▶ Stored data:
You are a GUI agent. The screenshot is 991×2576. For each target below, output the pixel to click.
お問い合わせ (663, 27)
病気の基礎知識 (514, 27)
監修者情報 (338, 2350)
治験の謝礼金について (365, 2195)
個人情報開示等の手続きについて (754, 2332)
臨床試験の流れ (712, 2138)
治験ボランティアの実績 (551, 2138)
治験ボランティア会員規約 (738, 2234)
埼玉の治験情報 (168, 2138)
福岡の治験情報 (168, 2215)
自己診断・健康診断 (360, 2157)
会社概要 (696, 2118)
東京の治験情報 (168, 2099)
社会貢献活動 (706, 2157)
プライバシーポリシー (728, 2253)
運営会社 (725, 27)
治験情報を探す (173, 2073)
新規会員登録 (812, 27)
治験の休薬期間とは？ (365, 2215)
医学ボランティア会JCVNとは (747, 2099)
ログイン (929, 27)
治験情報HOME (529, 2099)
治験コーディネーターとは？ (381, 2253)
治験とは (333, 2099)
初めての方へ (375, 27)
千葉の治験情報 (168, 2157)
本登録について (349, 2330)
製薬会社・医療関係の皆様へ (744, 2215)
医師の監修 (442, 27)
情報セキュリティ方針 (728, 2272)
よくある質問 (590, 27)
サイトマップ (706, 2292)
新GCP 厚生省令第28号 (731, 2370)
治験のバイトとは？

▶ Task brief: Retype all of the data above line for line, keeping every character the same.

▶ Answer in full:
You are a GUI agent. The screenshot is 991×2576. For each target below, output the pixel to click.
お問い合わせ (663, 27)
病気の基礎知識 (514, 27)
監修者情報 (338, 2350)
治験の謝礼金について (365, 2195)
個人情報開示等の手続きについて (754, 2332)
臨床試験の流れ (712, 2138)
治験ボランティアの実績 (551, 2138)
治験ボランティア会員規約 (738, 2234)
埼玉の治験情報 (168, 2138)
福岡の治験情報 (168, 2215)
自己診断・健康診断 (360, 2157)
会社概要 (696, 2118)
東京の治験情報 (168, 2099)
社会貢献活動 (706, 2157)
プライバシーポリシー (728, 2253)
運営会社 (725, 27)
治験情報を探す (173, 2073)
新規会員登録 (812, 27)
治験の休薬期間とは？ (365, 2215)
医学ボランティア会JCVNとは (747, 2099)
ログイン (929, 27)
治験情報HOME (529, 2099)
治験コーディネーターとは？ (381, 2253)
治験とは (333, 2099)
初めての方へ (375, 27)
千葉の治験情報 (168, 2157)
本登録について (349, 2330)
製薬会社・医療関係の皆様へ (744, 2215)
医師の監修 (442, 27)
情報セキュリティ方針 (728, 2272)
よくある質問 (590, 27)
サイトマップ (706, 2292)
新GCP 厚生省令第28号 (731, 2370)
治験のバイトとは？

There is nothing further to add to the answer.